48

I am trying to return values from subprocesses but these values are unfortunately unpicklable. So I used global variables in threads module with success but have not been able to retrieve updates done in subprocesses when using multiprocessing module. I hope I'm missing something.

The results printed at the end are always the same as initial values given the vars dataDV03 and dataDV04. The subprocesses are updating these global variables but these global variables remain unchanged in the parent.

import multiprocessing

# NOT ABLE to get python to return values in passed variables.

ants = ['DV03', 'DV04']
dataDV03 = ['', '']
dataDV04 = {'driver': '', 'status': ''}


def getDV03CclDrivers(lib):  # call global variable
    global dataDV03
    dataDV03[1] = 1
    dataDV03[0] = 0

# eval( 'CCL.' + lib + '.' +  lib + '( "DV03" )' ) these are unpicklable instantiations

def getDV04CclDrivers(lib, dataDV04):   # pass global variable
    dataDV04['driver'] = 0  # eval( 'CCL.' + lib + '.' +  lib + '( "DV04" )' )

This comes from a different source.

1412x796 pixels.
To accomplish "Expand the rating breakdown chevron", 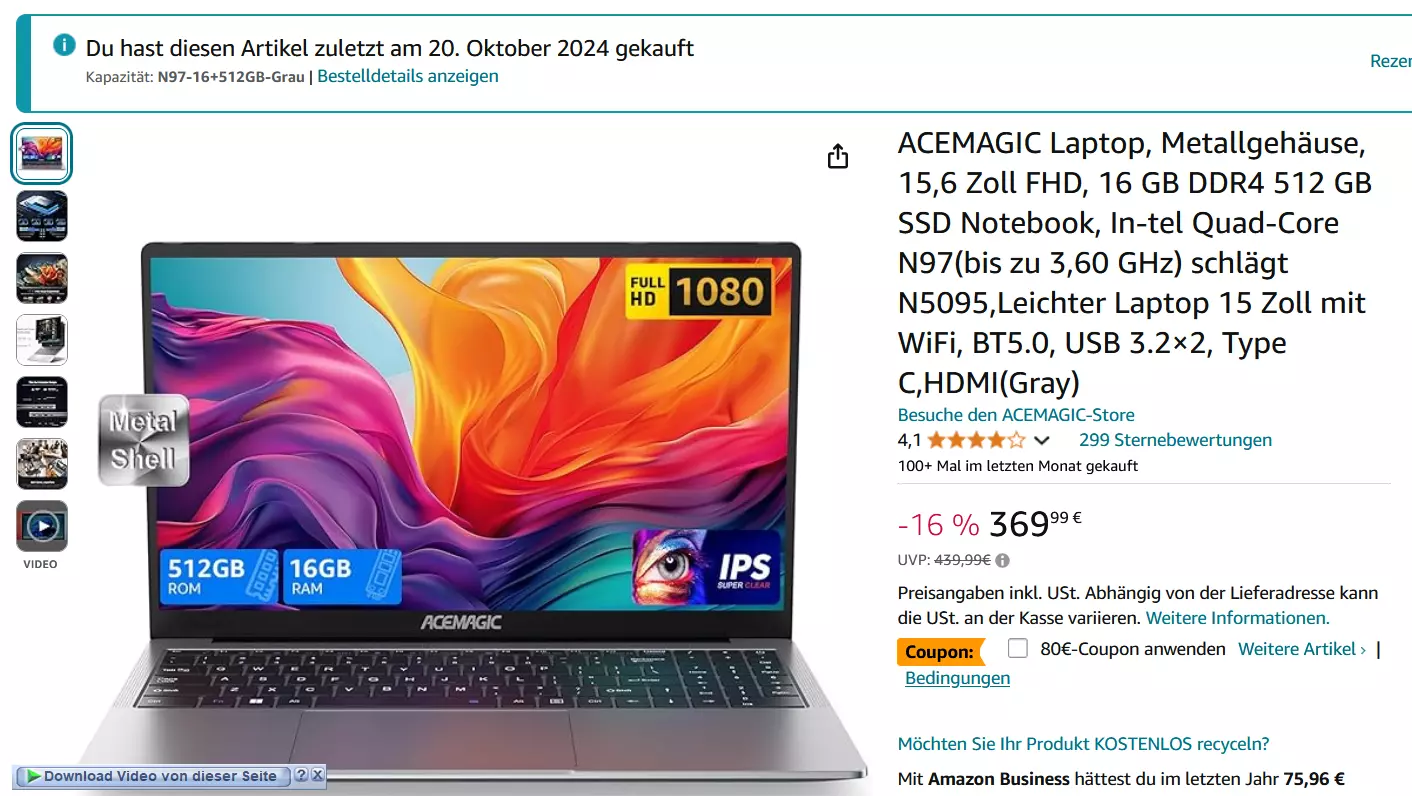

if __name__ == "__main__":

    jobs = []
    if 'DV03' in ants:
        j = multiprocessing.Process(target=getDV03CclDrivers, args=('LORR',))
        jobs.append(j)

    if 'DV04' in ants:
        j = multiprocessing.Process(target=getDV04CclDrivers, args=('LORR', dataDV04))
        jobs.append(j)

    for j in jobs:
        j.start()

    for j in jobs:
        j.join()

    print 'Results:\n'
    print 'DV03', dataDV03
    print 'DV04', dataDV04

I cannot post to my question so will try to edit the original.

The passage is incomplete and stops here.